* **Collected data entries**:
|---|

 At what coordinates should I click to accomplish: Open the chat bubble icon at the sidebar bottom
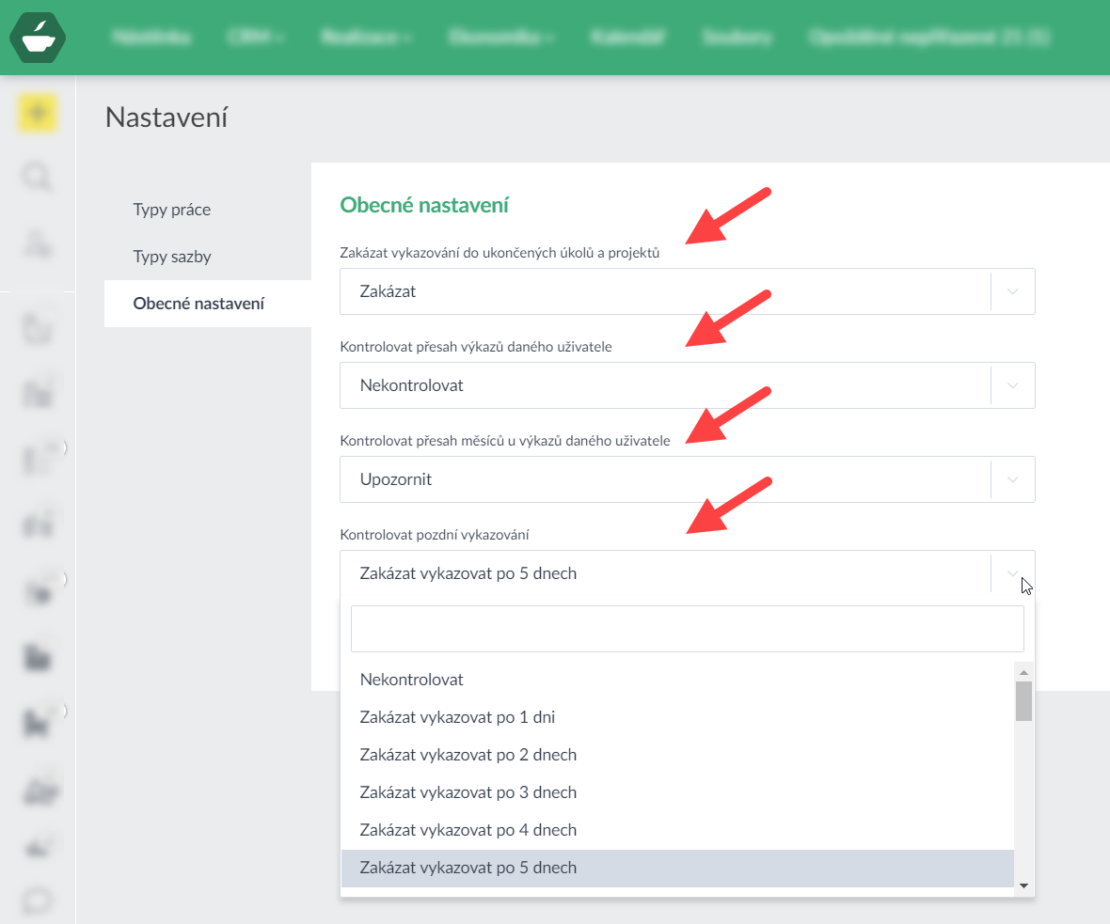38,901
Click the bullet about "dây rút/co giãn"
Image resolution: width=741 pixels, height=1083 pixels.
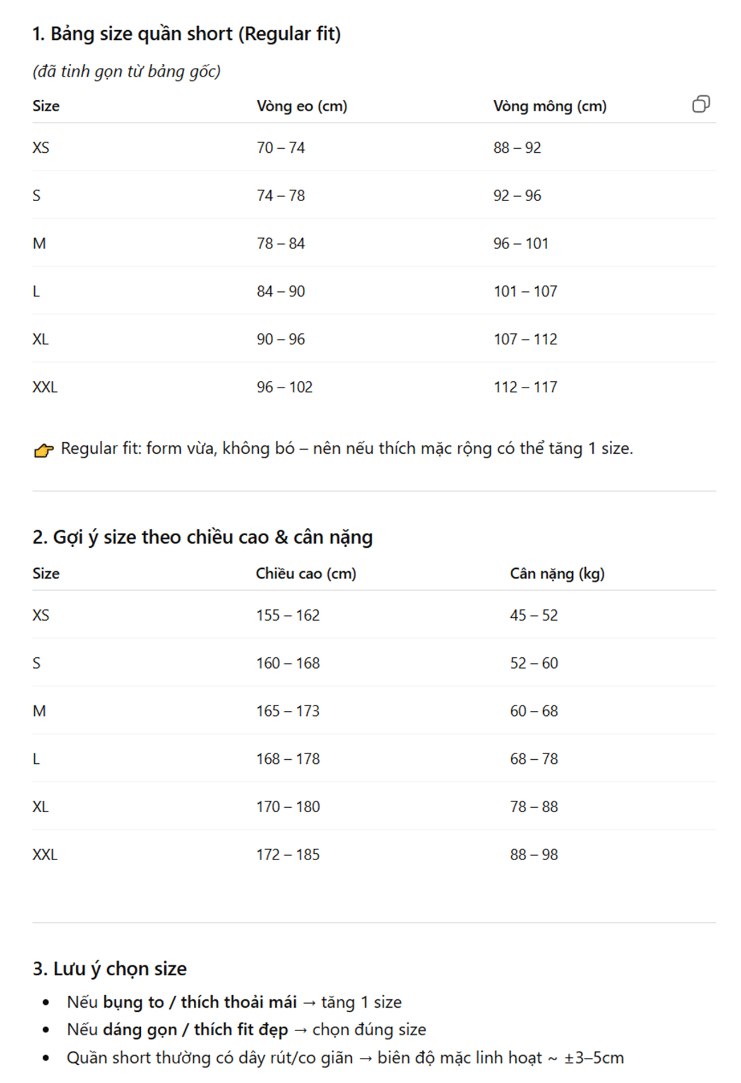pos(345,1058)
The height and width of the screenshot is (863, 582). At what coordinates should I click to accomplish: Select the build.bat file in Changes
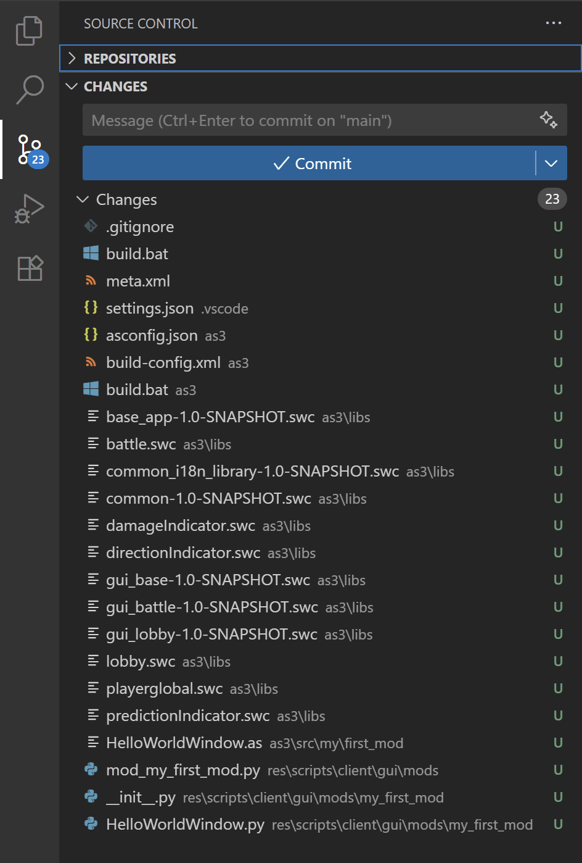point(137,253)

|---|

Give the data again word for word, without images.

* **Response to this task**:
 At what coordinates should I click to accomplish: Open the chat bubble icon at the sidebar bottom
38,901
Click the bullet about "dây rút/co giãn"
Image resolution: width=741 pixels, height=1083 pixels.
pos(345,1058)
The height and width of the screenshot is (863, 582). At what coordinates should I click to accomplish: Select the build.bat file in Changes
point(137,253)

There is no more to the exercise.